→ CONSEGNA 1:
Riscrivi i record dalla riga che contiene "470x547 pixels. How" fino alla fine dei record, sostituendo "checkbox" con "toggle" e lasciando invariato tutto il resto.

==*==

Nell'ambiente congeniale della Galleria Cairola - che, aprendogli le porte, nella diatriba rovente di quei giorni tra i paladini del formalismo astrattista e quelli del realismo, lo arruolava inevitabilmente nel novero di questi ultimi , Murer trova subito in Tono Zancanaro l'interlocutore privilegiato (e sarà, quindi, un'amicizia fraterna durata trent'anni), come lui provinciale ostinato, ma persuaso, e alla prova dei fatti con piena ragione, che si può far arte ad altissimo livello anche restando in provincia, e dalle sue peculiarità traendo linfa originale e vitale. E' il momento in cui Tono era venuto a contatto con la gente delle risaie e d'altri umili e faticosi lavori, e dedicava ad essa il proprio impegno, praticando una sua libera e spregiudicata poetica realistica; ed è il momento in cui Augusto volge lo sguardo alle genti delle miniere agordine di Valle Imperina, che la Montecatini aveva appena rilevato per rilanciarne, previo qualche ammodernamento, l'attività produttiva.

==*==

→ CONSEGNA 2:
Continua il brano su Augusto Murer e Tono Zancanaro a partire dalla sua ultima frase.

==*==

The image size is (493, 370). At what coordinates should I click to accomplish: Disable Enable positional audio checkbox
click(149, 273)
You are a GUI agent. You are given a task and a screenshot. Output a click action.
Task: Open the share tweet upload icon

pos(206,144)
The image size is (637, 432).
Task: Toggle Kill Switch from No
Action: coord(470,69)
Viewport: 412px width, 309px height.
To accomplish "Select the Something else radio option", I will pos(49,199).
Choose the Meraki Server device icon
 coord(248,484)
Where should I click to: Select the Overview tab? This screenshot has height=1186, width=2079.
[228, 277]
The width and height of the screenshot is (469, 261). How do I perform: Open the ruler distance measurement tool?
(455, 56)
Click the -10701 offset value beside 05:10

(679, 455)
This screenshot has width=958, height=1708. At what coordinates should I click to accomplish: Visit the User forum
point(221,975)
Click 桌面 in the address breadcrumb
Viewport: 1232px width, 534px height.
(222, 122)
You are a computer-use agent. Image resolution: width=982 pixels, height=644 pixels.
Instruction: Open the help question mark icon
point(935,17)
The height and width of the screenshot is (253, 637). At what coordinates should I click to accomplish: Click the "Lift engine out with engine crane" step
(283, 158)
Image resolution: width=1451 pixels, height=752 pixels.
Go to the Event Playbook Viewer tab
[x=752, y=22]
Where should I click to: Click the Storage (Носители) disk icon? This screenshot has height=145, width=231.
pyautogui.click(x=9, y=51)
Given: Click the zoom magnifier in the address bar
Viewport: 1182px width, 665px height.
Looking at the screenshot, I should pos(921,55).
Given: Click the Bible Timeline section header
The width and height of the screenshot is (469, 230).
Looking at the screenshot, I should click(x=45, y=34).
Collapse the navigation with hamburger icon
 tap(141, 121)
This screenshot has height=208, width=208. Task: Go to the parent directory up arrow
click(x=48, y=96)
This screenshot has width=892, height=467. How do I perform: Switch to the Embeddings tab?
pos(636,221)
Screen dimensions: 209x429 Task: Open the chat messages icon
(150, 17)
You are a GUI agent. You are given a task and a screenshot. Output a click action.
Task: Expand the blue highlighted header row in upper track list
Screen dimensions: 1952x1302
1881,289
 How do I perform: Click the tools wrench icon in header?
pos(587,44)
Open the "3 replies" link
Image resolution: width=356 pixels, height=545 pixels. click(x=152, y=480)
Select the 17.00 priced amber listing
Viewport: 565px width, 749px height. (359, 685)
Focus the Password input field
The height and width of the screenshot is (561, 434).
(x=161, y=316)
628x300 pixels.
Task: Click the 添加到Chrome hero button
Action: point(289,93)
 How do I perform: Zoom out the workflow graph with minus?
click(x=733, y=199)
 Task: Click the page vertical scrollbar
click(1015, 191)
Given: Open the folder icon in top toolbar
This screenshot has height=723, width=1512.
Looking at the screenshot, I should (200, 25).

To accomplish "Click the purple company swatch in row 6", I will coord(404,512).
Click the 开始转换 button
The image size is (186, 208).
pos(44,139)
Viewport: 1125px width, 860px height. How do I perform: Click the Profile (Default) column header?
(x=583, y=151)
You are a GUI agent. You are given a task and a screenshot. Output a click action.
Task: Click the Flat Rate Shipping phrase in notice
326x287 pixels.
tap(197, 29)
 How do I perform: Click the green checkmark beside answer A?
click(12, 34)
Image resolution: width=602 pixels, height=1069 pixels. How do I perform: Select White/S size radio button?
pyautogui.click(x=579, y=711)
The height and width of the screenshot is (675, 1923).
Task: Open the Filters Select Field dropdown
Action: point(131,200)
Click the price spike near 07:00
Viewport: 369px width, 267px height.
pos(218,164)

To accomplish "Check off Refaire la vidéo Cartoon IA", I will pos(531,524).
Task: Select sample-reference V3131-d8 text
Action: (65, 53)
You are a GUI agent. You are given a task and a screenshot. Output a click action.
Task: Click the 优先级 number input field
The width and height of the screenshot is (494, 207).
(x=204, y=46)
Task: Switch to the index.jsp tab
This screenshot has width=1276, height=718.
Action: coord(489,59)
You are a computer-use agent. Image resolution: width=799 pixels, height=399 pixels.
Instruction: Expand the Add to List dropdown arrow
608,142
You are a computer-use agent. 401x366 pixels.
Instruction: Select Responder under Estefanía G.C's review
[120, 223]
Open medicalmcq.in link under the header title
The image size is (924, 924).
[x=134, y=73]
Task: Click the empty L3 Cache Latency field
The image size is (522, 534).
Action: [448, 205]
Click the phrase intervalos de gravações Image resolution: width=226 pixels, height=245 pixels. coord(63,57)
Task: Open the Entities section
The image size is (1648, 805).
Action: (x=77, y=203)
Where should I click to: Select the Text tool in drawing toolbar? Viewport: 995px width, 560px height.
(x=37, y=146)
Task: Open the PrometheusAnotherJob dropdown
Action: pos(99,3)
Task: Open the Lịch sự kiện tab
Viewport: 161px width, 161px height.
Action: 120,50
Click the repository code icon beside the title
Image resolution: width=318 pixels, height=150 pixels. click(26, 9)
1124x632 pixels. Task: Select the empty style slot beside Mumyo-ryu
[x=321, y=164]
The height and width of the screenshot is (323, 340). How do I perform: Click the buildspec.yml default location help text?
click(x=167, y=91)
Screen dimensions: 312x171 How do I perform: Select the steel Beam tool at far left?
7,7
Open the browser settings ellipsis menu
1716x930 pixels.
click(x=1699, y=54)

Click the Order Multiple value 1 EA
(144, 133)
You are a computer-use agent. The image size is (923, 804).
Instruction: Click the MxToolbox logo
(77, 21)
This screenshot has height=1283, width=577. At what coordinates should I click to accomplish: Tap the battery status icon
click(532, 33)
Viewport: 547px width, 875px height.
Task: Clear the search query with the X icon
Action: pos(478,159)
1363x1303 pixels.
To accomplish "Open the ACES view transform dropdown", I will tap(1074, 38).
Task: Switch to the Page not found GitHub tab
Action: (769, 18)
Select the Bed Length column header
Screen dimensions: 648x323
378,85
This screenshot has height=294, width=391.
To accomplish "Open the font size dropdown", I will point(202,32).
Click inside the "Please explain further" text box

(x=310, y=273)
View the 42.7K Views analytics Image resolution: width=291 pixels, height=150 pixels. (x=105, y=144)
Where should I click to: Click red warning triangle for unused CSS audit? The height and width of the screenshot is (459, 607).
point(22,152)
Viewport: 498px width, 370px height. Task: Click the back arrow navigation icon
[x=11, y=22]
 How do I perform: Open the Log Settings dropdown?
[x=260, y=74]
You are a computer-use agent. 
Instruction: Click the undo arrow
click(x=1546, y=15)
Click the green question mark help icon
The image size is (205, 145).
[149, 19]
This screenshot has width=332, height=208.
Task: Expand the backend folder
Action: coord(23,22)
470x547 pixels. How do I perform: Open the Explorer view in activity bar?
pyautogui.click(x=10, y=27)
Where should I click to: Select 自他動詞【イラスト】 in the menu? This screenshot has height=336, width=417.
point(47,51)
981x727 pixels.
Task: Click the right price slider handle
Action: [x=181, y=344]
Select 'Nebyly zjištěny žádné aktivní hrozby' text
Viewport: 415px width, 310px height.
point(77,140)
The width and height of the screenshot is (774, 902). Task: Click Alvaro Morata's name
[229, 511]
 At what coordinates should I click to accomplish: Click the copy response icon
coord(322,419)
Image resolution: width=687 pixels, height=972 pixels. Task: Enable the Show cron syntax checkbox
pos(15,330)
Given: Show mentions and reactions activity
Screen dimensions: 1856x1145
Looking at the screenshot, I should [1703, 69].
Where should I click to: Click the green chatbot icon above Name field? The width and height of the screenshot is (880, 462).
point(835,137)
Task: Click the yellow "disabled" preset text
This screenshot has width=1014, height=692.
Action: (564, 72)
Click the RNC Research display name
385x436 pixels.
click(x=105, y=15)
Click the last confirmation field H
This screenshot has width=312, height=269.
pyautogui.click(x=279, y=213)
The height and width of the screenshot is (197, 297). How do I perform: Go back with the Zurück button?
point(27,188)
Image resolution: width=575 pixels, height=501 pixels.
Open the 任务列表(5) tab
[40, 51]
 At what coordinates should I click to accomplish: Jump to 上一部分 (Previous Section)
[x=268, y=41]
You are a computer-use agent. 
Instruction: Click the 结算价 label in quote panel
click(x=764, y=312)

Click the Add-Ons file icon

==*==

→ RISPOSTA 1:
470x547 pixels. How do I perform: Open the Explorer view in activity bar?
pyautogui.click(x=10, y=27)
Where should I click to: Select 自他動詞【イラスト】 in the menu? This screenshot has height=336, width=417.
point(47,51)
981x727 pixels.
Task: Click the right price slider handle
Action: [x=181, y=344]
Select 'Nebyly zjištěny žádné aktivní hrozby' text
Viewport: 415px width, 310px height.
point(77,140)
The width and height of the screenshot is (774, 902). Task: Click Alvaro Morata's name
[229, 511]
 At what coordinates should I click to accomplish: Click the copy response icon
coord(322,419)
Image resolution: width=687 pixels, height=972 pixels. Task: Enable the Show cron syntax toggle
pos(15,330)
Given: Show mentions and reactions activity
Screen dimensions: 1856x1145
Looking at the screenshot, I should [1703, 69].
Where should I click to: Click the green chatbot icon above Name field? The width and height of the screenshot is (880, 462).
point(835,137)
Task: Click the yellow "disabled" preset text
This screenshot has width=1014, height=692.
Action: (564, 72)
Click the RNC Research display name
385x436 pixels.
click(x=105, y=15)
Click the last confirmation field H
This screenshot has width=312, height=269.
pyautogui.click(x=279, y=213)
The height and width of the screenshot is (197, 297). How do I perform: Go back with the Zurück button?
point(27,188)
Image resolution: width=575 pixels, height=501 pixels.
Open the 任务列表(5) tab
[40, 51]
 At what coordinates should I click to accomplish: Jump to 上一部分 (Previous Section)
[x=268, y=41]
You are a computer-use agent. 
Instruction: Click the 结算价 label in quote panel
click(x=764, y=312)

Click the Add-Ons file icon

→ RISPOSTA 2:
La scelta non deve apparire né casuale, né pretestuosa, giacchè risulta, viceversa, profondamente motivata e tutt' affatto coerente con quell'anelito "a conoscere il volto degli uomini, in una natura che cominci [ava] anch'essa a partecipare al dramma", che preesisteva all'incontro con i protagonisti del realismo programmatico, ed apparteneva irreversibilmente a chi aveva "scelto - lo sottolinea, con grande finezza, Mario Rigoni Stern - di vivere in montagna […:] infine, in un paese dentro una valle [dove] l'uomo non è folla ma pur sempre il povero cristo" che col sudore della pena e del travaglio guadagna il pane quotidiano; e la gente che tribolava e si rompeva la schiena a cavar rame e argento nella profondità asfittica di quelle miniere, replicava un destino secolare di dannati della terra. Ch'era cominciato lontano nel tempo, e ben prima che allo sguardo curioso del giovane Marin Sanudo, in giro per il veneto Dominio tra 1482 e 1483, si profilassero "le Carbonare et la fusina dove si colla rami" e "le buse" che, allorchè decise di andarvi "per entro", gli susciteranno l'apparizione spettrale di "uno maestro chiamato Sboicer, todesco, con una barba lunga"; e saranno, poi, secoli di sfruttamento che vedono il succedersi, ad organizzarlo e gestirlo, della Serenissima, dei Governi napoleonico ed austriaco, del Regno d'Italia, di privati imprenditori, tra
disastri di fuoco e d'acque e ammodernamenti finalizzati sovrattutto a spremere dalle viscere dei monti tutto quanto in metallo potevano dare.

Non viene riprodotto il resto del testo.